Workshop Organised by the Monash Business Analytics Team
28-29 November 2019
28-29 November 2019
WOMBAT2019 is the third workshop organised by the Monash Business Analytics Team, and is sponsored by the Monash Business School Network of Excellence on High-Dimensional Dynamic Systems.
The network aims to create new econometric and statistical methods that exploit the power of computing and information in high-dimensional data. The workshop will focus on statistical methods and tools for effective data analysis.
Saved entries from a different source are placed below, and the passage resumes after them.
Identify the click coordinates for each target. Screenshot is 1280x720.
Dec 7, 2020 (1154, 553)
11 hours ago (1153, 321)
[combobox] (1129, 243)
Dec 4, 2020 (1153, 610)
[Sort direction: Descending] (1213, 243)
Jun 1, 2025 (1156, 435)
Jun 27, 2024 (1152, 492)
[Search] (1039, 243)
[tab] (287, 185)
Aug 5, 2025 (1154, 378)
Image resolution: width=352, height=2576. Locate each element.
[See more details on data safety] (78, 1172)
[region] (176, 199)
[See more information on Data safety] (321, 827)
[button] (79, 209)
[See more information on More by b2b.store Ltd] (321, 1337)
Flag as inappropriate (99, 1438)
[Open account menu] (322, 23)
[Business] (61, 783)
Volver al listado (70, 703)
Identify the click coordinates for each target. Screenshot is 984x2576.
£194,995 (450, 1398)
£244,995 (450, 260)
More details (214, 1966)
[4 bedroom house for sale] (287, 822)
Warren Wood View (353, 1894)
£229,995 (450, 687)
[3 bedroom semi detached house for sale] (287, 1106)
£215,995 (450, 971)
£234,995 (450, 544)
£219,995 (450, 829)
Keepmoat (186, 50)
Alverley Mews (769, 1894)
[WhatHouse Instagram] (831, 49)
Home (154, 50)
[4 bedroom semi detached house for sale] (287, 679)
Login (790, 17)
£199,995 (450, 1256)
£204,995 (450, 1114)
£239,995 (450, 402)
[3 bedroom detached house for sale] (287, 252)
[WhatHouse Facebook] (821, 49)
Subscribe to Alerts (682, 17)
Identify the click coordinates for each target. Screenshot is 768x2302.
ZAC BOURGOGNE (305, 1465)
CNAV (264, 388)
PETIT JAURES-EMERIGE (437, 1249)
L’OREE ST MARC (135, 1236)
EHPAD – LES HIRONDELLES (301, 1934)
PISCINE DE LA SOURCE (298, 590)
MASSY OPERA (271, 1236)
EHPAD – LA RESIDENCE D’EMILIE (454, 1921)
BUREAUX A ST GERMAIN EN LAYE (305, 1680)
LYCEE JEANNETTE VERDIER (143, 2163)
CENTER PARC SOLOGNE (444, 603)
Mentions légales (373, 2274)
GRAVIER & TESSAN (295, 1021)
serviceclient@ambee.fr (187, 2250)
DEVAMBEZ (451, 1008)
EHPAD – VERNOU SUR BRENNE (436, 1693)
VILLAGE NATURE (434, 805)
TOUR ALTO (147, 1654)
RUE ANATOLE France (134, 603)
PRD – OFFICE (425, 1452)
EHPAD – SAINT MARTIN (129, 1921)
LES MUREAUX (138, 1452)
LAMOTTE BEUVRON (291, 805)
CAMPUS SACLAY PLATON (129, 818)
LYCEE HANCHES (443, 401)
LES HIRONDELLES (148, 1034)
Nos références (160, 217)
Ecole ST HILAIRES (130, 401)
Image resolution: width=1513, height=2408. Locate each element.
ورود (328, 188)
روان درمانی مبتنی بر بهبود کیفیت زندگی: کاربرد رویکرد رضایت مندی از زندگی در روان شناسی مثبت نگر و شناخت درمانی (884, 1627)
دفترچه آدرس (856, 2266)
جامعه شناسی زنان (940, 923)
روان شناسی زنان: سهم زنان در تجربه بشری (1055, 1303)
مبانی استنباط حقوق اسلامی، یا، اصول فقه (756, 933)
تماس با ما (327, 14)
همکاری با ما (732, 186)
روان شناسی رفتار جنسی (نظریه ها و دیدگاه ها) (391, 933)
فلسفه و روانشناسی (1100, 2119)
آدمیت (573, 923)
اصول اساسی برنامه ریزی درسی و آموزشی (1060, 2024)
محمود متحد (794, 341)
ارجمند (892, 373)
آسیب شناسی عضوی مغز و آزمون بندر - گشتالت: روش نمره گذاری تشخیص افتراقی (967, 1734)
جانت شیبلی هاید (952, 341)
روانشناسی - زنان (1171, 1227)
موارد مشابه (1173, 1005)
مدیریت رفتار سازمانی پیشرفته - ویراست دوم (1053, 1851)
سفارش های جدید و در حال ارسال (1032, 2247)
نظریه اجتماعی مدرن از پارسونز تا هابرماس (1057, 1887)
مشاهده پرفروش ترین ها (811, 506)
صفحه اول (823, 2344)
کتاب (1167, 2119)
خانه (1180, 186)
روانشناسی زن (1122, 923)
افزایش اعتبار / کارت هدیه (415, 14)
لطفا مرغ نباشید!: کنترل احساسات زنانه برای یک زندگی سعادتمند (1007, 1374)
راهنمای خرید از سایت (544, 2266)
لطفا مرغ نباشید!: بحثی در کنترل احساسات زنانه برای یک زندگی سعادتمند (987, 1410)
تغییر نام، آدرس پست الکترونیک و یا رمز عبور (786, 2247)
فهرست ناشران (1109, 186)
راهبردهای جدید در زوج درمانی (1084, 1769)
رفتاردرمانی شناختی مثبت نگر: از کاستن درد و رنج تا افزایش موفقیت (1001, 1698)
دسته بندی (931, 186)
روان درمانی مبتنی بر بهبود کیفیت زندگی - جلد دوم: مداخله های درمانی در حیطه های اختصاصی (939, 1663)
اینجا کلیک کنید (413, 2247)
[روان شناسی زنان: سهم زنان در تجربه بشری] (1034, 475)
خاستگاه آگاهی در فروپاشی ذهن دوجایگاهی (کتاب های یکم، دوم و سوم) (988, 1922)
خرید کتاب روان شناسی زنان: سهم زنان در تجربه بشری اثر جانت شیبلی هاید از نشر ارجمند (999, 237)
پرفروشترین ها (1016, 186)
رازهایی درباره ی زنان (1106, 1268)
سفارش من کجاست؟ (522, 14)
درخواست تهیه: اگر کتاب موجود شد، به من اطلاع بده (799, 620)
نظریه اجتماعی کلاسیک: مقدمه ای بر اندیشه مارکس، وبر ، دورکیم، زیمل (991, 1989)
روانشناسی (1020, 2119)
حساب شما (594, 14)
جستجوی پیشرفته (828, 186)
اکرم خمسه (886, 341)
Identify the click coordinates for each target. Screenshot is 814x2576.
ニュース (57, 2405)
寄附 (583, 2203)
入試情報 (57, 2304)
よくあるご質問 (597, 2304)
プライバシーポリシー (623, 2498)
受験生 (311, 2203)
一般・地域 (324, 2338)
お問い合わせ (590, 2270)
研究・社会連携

Hadley Wickham is Chief Scientist at RStudio, an Adjunct Professor of Statistics at the University of Auckland, Stanford University, and Rice University, and a member of the R Foundation. Originally from New Zealand, he currently lives in Houston, Texas. Hadley is one of the best-known data scientists on the planet, especially for the tools he is created (both computational and cognitive) to make data science easier, faster, and more fun. His many R packages include ggplot2, dplyr, tidyr, purrr, readr, roxygen2, testthat, and devtools. His books include R for Data Science, Advanced R, and ggplot2: elegant graphics for data analysis.
Galit Shmueli is Tsing Hua Distinguished Professor at the Institute of Service Science, National Tsing Hua University, Taiwan. She is also Department Editor at Decision Sciences Journal (Business Analytics Department). Originally from Israel, she has worked in the US, Bhutan, India and now Taiwan. Her research focuses on statistical and data mining methodology with applications in information systems, electronic commerce, biosurveillance and healthcare. She has authored many books, including the popular textbook Data Mining for Business Analytics, and over 100 journal articles.
Estimating Sleep & Work Hours from Alternative Data by Functional Classification Analysis (FCA)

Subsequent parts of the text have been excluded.